The film makers attempted to be true to steel town, no doubt. And there are many shots of the dank atmosphere, but also the almost cozy mill, welding there, and machine shops covered over in dust and grit and mostly unused, as the light streams in again in an almost comforting, artistic fashion. It's cold, more than dusty. But it's difficult to convey that on screen - without icicles or snow banks, perhaps. So it's really, kind of warm. And it's still, when walking through the rooms of grinders, when frolicking in the abandoned mill. And the 'dancer's loft doesn't seem so disgusting as Nouri's character seems to suggest when first invited in. The mood set is one of quiet and gentle isolation, perhaps in some sense to suggest that of the dancer alone before an audience. Or that might be unintentional. And so Beals comments on the effects of the film, are understandable. The young women saw what was on screen, whatever the film makers otherwise intended.

The plot isn't so much filler as a number of key scenes in the 'dancer's life, from the Zanzibar owner's assault in the parking lot, to Jeanie's falls on the ice and subsequent fall to the Zanzibar, literally on her back, to the radiator breaking as 'Izod'/Ritchie bids his goodbye, for the moment, and so on. The scenes are carefully designed and lit. There's a music to much of this non-dance filler that seems to hold up perhaps better than some of the so often parodied dance numbers, from now over 20 years ago. (In real life, the actress portraying Jeanie unfortunately died shortly afterward, I believe from a rupture strangely similar to that which in real life also killed the woman singing that very song as Jeanie ice dances).

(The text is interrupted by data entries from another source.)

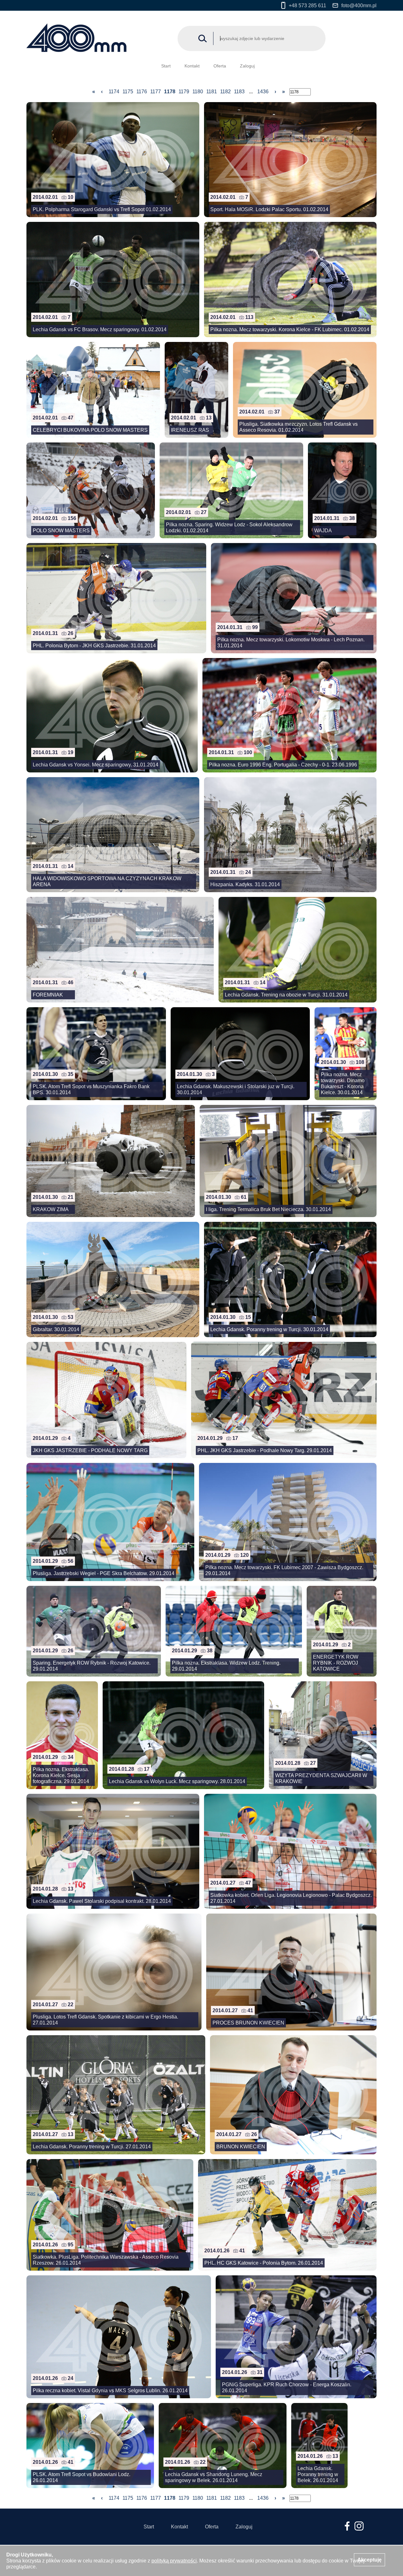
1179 (184, 91)
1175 (127, 91)
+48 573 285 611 (307, 5)
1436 (263, 91)
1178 (169, 91)
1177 (155, 91)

All the actors command the screen very well, if not necessarily with much depth. It is difficult to believe that Beals is a welder, for ex. Yes, it's possible - maybe. To the witness on the stand - but you DO allow for the remote possibility, do you not Mr . . And as a remote possibility, sure. The film almost works because of that 'fantasy' aspect, where the women who hang with Alex are all strikingly beautiful. That's already a step away from any reality. Then there's the question of how did the former ballerina and Ziegfield dancer, Alex's/Beal's teacher, train the stripper to be a ballerina? Her audition before the panel is the sort of heavy, bouncy thing the strippers at Mawby's would be famous for, not what someone applying for the city ballet would perform. And of course, as mentioned first here, it is just annoying and distracting to see the noticeably different appearance of the stand-in, Jahan, from Beals. This surely was a complaint of the film, even at the time. And it's still something that takes one out of the story, and back to the reality of just watching some movie. Beals may have fit the role of doe-eyed manipulator for this film. But to see her, and then another 'Darren', back and forth from scene to scene, is what perhaps hurts even more than the rest.